# POLITECNICO DI TORINO Repository ISTITUZIONALE

# REFU: Redundant Execution with Idle Functional Units, Fault Tolerant GPGPU architecture

# Original

REFU: Redundant Execution with Idle Functional Units, Fault Tolerant GPGPU architecture / Raghunandana, K. K.; Varaprasad, B. K. S. V. L.; Sonza Reorda, M.; Singh, Virendra. - (2022), pp. 394-397. (Intervento presentato al convegno 2022 IEEE Computer Society Annual Symposium on VLSI (ISVLSI) tenutosi a Nicosia, Cyprus nel 04-06 July 2022) [10.1109/ISVLSI54635.2022.00088].

Availability:

This version is available at: 11583/2981818 since: 2023-09-08T16:08:17Z

Publisher:

**IEEE** 

Published

DOI:10.1109/ISVLSI54635.2022.00088

Terms of use:

This article is made available under terms and conditions as specified in the corresponding bibliographic description in the repository

Publisher copyright

IEEE postprint/Author's Accepted Manuscript

©2022 IEEE. Personal use of this material is permitted.

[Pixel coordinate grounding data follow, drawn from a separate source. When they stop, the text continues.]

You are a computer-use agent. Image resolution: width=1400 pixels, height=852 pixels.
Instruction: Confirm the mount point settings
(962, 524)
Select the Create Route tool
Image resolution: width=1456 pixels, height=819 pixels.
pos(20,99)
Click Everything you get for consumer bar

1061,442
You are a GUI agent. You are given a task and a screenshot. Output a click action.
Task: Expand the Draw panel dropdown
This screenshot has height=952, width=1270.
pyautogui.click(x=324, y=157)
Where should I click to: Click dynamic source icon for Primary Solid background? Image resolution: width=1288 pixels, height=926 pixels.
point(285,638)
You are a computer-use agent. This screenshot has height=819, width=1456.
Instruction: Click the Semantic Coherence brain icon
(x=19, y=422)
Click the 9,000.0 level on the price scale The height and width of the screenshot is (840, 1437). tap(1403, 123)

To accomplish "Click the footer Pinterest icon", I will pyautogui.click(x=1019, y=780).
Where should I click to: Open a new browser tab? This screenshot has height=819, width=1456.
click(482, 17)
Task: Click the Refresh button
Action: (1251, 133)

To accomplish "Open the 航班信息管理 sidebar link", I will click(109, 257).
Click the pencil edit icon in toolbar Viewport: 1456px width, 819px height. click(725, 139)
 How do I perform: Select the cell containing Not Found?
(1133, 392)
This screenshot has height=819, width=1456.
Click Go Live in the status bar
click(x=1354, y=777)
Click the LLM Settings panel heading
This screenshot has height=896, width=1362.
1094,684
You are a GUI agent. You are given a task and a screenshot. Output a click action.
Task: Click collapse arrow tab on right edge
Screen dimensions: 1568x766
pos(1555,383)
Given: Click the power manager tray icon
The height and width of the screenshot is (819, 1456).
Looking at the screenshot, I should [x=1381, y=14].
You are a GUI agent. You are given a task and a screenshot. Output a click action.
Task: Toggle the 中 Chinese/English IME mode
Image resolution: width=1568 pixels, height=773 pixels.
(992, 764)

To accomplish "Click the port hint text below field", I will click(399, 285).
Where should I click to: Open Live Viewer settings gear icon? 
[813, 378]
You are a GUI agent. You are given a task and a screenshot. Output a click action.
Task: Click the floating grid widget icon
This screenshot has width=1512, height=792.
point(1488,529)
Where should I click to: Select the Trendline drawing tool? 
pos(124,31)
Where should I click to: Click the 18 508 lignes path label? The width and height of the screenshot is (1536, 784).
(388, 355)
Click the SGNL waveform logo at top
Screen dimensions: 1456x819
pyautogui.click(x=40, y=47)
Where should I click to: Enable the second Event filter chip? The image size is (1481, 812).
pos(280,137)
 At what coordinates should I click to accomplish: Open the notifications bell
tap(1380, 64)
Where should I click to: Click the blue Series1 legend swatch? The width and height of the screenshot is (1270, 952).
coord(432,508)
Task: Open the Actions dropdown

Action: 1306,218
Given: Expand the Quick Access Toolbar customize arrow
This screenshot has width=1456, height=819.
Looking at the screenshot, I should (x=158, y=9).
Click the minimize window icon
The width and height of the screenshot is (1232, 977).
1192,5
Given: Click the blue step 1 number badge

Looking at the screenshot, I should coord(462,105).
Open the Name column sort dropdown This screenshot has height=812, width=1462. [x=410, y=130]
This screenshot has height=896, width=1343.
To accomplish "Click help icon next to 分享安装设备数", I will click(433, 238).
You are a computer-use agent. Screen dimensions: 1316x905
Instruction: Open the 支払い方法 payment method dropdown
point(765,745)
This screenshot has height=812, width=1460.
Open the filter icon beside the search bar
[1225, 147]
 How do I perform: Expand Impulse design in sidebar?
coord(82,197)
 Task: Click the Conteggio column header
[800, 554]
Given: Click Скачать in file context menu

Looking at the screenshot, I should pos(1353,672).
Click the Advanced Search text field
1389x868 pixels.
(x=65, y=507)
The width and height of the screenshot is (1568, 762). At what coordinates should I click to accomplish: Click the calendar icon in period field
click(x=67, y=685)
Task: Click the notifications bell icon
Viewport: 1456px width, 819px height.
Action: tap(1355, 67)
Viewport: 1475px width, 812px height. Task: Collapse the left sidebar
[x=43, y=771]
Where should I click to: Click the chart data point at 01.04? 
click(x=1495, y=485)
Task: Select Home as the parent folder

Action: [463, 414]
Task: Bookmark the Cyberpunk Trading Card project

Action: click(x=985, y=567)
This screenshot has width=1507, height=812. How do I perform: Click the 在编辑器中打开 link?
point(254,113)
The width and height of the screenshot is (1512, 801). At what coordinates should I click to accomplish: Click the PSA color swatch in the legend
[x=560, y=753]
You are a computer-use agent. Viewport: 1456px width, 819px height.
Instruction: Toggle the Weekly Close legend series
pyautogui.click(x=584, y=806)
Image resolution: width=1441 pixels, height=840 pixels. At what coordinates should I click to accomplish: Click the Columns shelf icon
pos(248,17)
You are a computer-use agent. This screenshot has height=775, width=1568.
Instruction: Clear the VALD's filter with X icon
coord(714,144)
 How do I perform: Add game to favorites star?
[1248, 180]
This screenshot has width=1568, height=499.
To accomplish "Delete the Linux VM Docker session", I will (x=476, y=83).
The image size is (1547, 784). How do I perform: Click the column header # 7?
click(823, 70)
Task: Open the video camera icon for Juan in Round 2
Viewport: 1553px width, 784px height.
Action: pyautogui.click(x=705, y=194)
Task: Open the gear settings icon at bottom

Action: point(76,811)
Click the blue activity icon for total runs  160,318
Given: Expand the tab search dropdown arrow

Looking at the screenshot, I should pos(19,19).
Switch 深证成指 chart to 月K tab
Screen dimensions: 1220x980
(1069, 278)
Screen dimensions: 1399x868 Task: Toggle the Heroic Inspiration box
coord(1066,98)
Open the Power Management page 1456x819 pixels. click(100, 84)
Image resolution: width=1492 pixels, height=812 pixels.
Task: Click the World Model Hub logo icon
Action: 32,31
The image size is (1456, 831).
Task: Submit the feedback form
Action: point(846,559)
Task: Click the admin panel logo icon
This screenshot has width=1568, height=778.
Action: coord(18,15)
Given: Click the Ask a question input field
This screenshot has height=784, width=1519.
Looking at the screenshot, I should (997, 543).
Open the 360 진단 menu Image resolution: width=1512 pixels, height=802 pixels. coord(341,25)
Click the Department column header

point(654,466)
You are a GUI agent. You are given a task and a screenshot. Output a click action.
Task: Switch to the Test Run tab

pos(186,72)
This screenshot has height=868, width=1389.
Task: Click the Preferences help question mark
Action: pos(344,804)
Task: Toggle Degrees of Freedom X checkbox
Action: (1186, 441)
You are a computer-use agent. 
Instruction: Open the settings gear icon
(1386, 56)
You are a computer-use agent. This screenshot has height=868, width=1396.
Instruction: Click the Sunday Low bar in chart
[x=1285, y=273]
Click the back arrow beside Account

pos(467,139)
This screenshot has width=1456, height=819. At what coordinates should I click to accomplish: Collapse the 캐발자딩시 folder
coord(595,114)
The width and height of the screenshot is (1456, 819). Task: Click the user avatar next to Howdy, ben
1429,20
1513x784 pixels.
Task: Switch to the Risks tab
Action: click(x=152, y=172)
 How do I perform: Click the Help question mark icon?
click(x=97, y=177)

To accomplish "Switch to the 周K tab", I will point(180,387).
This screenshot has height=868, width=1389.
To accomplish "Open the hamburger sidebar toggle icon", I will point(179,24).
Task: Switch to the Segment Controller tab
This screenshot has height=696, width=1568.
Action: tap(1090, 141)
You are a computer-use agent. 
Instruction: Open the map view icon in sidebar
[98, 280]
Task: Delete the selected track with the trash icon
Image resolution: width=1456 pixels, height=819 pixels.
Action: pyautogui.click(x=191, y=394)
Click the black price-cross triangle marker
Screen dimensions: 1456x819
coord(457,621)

Permission from IEEE must be obtained for all other uses, in any current or future media, including reprinting/republishing this material for advertising or promotional purposes, creating new collecting works, for resale or lists, or reuse of any copyrighted component of this work in other works.

(Article begins on next page)

# REFU: Redundant Execution with Idle Functional Units, Fault Tolerant GPGPU architecture

Raghunandana K K UR Rao Satellite Center Bangalore, India kkraghu@ursc.gov.in Varaprasad BKSVL UR Rao Satellite Center Bangalore, India bksvlvp@ursc.gov.in M. Sonza Reorda

Politecnico di Torino

Torino, Italy
matteo.sonzareorda@polito.it

Virendra Singh

Indian Institute of Technology

Bombay Mumbai, India

viren@ee.iitb.ac.in

Abstract— The General-Purpose Graphics Processing Units (GPGPU) with energy efficient execution are increasingly used in wide range of applications due to high performance. These GPGPUs are fabricated with the cutting-edge technologies. Shrinking transistor feature size and aggressive voltage scaling has increased the susceptibility of devices to intrinsic and extrinsic noise leading to major reliability issues in the form of the transient faults. Therefore, it is essential to ensure the reliable operation of the GPGPUs in the presence of the transient faults. GPGPUs are designed for high throughput and execute the multiple threads in parallel, that brings a new challenge for the fault detection with minimum overheads across all threads. This paper proposes a new fault detection method called REFU, an architectural solution to detect the transient faults by temporal redundant re-execution of instructions using the idle functional execution units of the GPGPU. The performance of the REFU is evaluated with standard benchmarks, for fault free run across different workloads REFU shows mean performance overhead of 2%, average power overhead of 6%, and peak power overhead of

Keywords— GPGPU, Fault tolerant, Redundant, Functional units

#### I. INTRODUCTION

The increased computing power and programmability of GPGPUs expanded their utilization in wide range of parallel applications. The sensitive nature of these applications for data errors, demand 100% correct execution. On the other hand, to meet the demand for faster and high throughput devices, GPGPUs are fabricated with energy efficient, scaled down, faster transistors with reduced voltage levels. The shrinking dimensions and aggressive voltage scaling led to increased susceptibility to intrinsic and extrinsic noise [1] which will be manifested as transient fault. With the technology scaling and high packing density of transistors, soft error rate (SER) of IC's is increasing [2]. The transient faults modify the logic state of processor's memory elements known as single event upset and cause a timing or functional failure.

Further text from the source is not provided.